Studios largely tolerated
consumers who copied videotapes because each copy was
less perfect than the previous copy and consumers
couldn't mass-produce pirated tapes.
Information on DVDs, however,
can be perfectly copied over and over. To prevent
copying, the movie industry developed a system called
CSS, which encrypted the information on a disc.
At least that was the plan. In
1999, a program called DeCSS, allegedly developed by a
Norwegian computer programmer, appeared on the Internet.
The program could break the encryption on DVDs.
Many Internet users, including
the defendant, Andrew Bunner, found copies of the DeCSS
program on the Internet and posted them on their Web
sites.
The DVD Copy Control Assn. sued
Bunner and dozens of others who had done the same thing.
The association argued that
distributing the DeCSS program was illegal under
California's Uniform Trade Secrets Act, claiming that
DeCSS was based on the industry's secret encryption
method. The association won a preliminary injunction in
January 2000 barring distribution of DeCSS.

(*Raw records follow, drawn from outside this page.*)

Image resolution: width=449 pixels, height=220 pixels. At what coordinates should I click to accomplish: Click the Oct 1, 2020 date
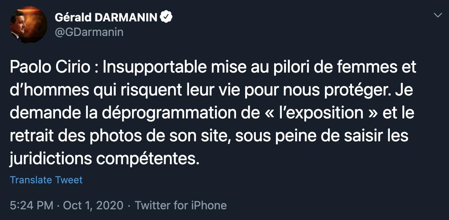click(x=93, y=205)
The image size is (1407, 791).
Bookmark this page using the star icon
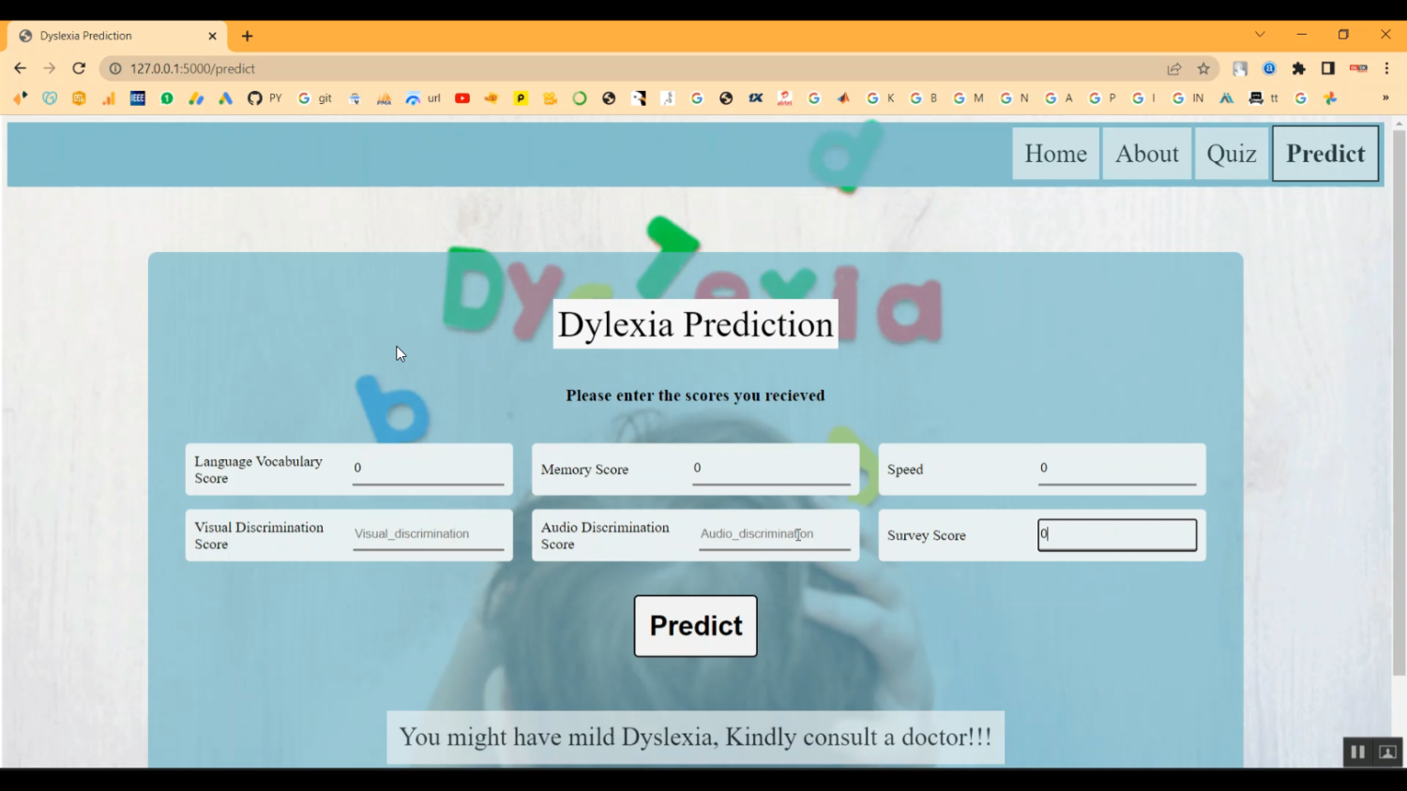(1203, 67)
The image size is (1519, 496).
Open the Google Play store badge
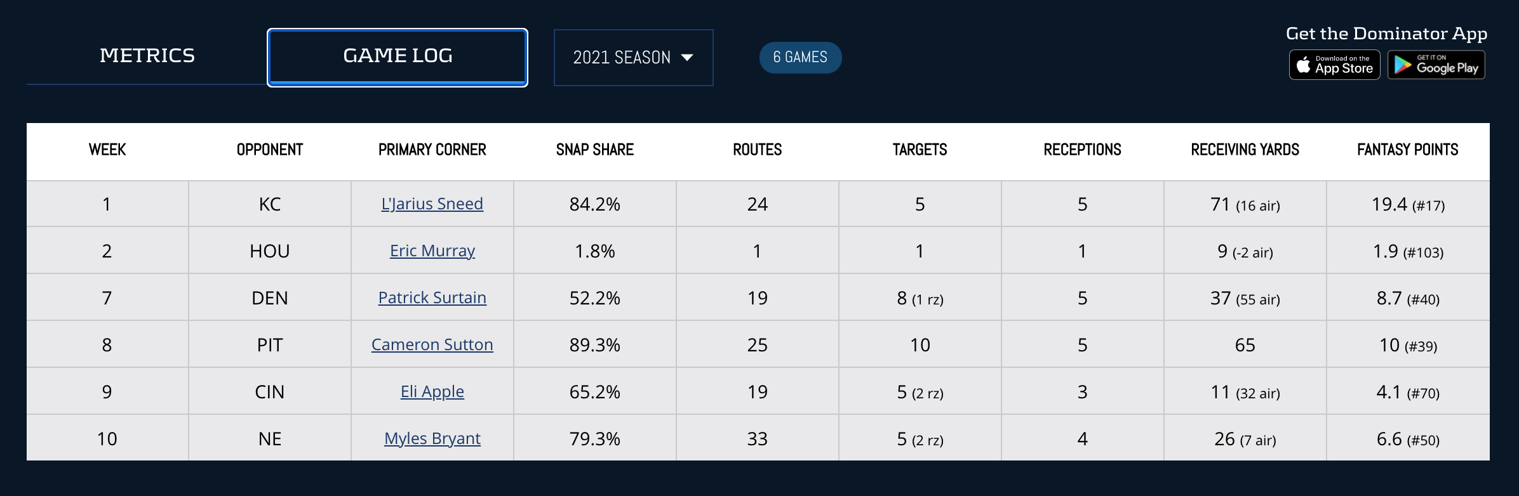click(x=1436, y=65)
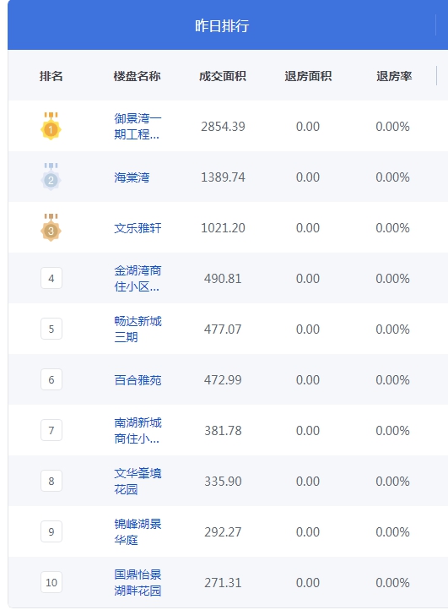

Bunner appealed the injunction,
claiming that the 1st Amendment protected his right to
distribute the software. He did not claim any right to
use it to copy DVD movies, which would be a
crime.
The appeals court agreed. "The
California Legislature is free to enact laws to protect
trade secrets, but these provisions must bow to the
protections offered by the 1st Amendment," the court
ruled.
Kessler scoffed at the court's
reasoning. "Basically, the court held California's trade
secrets law unconstitutional," he said.
Opponents of the movie
industry's efforts to restrict the distribution of DeCSS
expressed relief about the outcome, though most were
aware that the legal battle probably will drag on for
years.
David S. Touretzy, principal
scientist in the computer science department at Carnegie
Mellon University, said the movie industry has tried to
make it seem as if digital material is different from
everything else, such as a book, a speech or
Grandmother's recipes, which are fully protected by the
Constitution.
"If this were not overturned, it
would be saying that there are categories of speech that
aren't fully protected," he said. "This idea that you can
distinguish between what's computer code and what's not
is incomprehensible to a computer scientist. There isn't
any rational way to draw a line."
Pirate
DVD Operation Reported By MPAA. "The Thai plant was
producing bootleg copies probably bound for
English-speaking countries", Says LA TIMES
Police in Thailand for the first
time have uncovered an underground factory that produced
illegal DVDs, increasing movie industry fears about the
rapid rise of DVD piracy.
The Motion Picture Assn. of
America said Wednesday that its anti-piracy unit in
Thailand accompanied the Royal Thai police on a raid this
week of the factory about 15 miles from Bangkok. Five
people were arrested, the MPAA said.
At the factory, police found two
production lines and an underground rail tunnel used by
the pirates to secretly cart the illegal discs to a
second building, where they were packaged for shipping.
The pirates had been stamping out copies of "Bridget
Jones's Diary," "The Mummy Returns" and "Final Fantasy."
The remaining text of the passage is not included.